In crisissituaties lijken we sowieso meer terug te vallen op ouderwetse patronen. We plooien ons, als het ware, terug op wat we kennen van vroeger. “Ik heb daar geen wetenschappelijke onderbouwing van, maar de hypothese is niet volledig nieuw”, zegt ze. “Ik herinner me een onderzoek van jaren geleden dat aantoonde dat de reclamesector bij een economische crisis terug lijkt te grijpen naar beelden van typische modellen, zijnde vrouwen met weelderige blonde haren en een ruime boezem. Wetenschappelijk bewijs hebben we nog niet, maar het is ons aanvoelen dat je dat fenomeen nu ook in de rollenpatronen en in de positie van de vrouw terug begint te vinden. Die evolutie is wel zorgwekkend.”

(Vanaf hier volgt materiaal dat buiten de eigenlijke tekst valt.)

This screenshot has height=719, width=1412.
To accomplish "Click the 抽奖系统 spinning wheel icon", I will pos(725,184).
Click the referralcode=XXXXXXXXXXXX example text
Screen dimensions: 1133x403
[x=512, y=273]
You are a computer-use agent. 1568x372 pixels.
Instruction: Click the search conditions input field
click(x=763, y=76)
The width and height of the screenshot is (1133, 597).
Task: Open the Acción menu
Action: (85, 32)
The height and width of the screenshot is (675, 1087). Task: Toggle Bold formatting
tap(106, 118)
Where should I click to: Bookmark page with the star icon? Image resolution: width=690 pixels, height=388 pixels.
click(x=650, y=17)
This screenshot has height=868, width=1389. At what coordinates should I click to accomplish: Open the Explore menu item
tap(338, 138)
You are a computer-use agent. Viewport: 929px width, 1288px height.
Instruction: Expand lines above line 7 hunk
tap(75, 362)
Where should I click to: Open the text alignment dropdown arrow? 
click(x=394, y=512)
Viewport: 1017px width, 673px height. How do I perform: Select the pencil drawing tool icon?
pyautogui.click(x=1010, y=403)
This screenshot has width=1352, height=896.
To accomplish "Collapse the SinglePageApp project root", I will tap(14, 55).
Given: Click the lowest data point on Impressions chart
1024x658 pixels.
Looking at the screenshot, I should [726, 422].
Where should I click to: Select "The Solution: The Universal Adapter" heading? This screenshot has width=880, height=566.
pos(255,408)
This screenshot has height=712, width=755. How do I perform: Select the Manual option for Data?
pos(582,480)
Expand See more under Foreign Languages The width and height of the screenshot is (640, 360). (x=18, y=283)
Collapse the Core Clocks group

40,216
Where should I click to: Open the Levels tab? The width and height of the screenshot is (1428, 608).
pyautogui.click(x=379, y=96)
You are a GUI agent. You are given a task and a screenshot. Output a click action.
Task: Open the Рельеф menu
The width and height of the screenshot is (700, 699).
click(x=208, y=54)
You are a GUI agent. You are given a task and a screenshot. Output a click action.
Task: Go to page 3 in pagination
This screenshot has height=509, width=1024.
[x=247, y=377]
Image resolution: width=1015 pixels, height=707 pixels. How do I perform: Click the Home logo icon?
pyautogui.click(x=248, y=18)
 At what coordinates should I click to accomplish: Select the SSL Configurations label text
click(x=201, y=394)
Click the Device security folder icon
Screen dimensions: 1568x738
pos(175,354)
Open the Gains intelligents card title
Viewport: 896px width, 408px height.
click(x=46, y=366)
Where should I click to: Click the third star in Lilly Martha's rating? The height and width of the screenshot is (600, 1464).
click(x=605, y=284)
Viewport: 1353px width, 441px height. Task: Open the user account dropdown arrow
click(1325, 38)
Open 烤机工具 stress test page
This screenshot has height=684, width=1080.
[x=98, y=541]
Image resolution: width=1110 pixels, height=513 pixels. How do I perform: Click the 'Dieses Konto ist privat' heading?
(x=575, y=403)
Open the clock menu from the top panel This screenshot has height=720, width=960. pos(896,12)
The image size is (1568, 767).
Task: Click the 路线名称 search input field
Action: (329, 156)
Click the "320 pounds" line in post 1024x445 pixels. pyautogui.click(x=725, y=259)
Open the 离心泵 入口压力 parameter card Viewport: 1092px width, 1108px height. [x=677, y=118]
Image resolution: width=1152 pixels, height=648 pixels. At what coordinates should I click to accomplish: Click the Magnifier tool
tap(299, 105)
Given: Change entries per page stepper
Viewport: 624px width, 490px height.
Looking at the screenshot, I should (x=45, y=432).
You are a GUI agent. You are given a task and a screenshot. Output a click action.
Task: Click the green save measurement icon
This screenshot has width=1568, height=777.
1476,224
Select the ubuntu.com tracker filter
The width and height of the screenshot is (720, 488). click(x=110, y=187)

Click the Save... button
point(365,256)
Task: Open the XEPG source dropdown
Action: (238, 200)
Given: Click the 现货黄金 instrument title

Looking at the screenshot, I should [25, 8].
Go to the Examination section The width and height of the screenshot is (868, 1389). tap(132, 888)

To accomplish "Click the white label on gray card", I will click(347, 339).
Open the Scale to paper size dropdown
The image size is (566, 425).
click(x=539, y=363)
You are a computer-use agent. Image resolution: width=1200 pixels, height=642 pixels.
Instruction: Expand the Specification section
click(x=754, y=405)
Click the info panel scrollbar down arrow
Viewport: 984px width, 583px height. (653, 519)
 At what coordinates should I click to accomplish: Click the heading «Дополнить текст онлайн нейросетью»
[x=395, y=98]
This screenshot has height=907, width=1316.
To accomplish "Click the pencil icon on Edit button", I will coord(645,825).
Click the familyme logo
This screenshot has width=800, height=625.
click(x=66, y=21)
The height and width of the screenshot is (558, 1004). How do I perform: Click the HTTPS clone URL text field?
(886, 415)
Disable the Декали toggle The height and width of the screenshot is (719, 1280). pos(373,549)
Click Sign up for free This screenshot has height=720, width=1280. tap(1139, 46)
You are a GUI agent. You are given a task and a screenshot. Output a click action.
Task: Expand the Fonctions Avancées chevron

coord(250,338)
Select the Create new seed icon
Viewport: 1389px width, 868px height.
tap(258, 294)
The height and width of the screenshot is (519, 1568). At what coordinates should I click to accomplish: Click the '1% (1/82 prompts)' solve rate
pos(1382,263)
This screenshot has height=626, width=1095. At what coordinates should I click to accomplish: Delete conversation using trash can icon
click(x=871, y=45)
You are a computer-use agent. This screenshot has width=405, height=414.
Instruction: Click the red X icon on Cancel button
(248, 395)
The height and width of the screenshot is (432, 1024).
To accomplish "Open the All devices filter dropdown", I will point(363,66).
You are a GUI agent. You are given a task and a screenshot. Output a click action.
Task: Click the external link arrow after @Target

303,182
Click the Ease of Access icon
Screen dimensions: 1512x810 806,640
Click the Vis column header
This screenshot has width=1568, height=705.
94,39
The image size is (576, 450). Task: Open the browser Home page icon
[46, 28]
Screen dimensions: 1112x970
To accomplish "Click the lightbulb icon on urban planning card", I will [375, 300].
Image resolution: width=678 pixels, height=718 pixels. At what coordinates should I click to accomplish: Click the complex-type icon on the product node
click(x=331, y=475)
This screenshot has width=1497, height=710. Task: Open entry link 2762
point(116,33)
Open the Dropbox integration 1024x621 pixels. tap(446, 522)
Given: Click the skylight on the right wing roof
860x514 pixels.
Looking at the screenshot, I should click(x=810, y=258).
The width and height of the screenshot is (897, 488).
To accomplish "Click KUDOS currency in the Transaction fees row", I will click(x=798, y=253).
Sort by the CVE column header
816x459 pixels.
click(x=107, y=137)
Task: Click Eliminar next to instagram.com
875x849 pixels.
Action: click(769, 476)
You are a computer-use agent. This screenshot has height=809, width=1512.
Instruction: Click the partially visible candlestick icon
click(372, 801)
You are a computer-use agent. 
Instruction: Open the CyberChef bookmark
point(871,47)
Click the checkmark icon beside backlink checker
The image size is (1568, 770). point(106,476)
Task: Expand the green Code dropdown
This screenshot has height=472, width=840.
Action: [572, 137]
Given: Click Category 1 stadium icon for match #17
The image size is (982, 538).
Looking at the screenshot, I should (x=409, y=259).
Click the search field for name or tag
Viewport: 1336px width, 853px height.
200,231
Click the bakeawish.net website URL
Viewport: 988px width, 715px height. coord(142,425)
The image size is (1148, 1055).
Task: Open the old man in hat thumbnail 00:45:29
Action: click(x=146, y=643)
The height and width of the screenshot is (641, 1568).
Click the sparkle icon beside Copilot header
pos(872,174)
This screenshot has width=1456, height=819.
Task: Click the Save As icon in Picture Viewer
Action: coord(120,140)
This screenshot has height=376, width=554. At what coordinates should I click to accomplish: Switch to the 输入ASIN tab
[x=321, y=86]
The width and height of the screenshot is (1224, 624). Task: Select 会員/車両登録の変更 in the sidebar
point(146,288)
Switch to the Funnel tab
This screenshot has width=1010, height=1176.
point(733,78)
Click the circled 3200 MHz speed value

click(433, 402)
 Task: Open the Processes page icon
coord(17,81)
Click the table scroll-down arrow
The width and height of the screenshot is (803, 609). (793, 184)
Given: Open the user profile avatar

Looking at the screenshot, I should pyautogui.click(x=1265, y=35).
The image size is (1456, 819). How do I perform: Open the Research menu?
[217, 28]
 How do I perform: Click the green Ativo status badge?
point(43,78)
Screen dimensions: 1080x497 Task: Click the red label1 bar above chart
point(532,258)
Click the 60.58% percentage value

Bij Sofie en Simon is het coronaverlof al bij al goed meegevallen. “Zonder hadden we het nooit kunnen bolwerken”, zegt Sofie. Al blijft het zowel bij haar als bij Simon wel ‘steken’ dat Sofie noodgedwongen de zorg voor de kinderen volledig op zich heeft moeten nemen. En dat Simon daar de kans niet toe kreeg. “Vooral de reactie van mijn moeder was frusterend: zij vond het de normaalste zaak van de wereld dat je als moeder die taak opneemt. Ik dacht dat we daar toch al lang voorbij waren. Maar plots zaten we dus zelf in een rollenpatroon dat we altijd hebben proberen te vermijden.”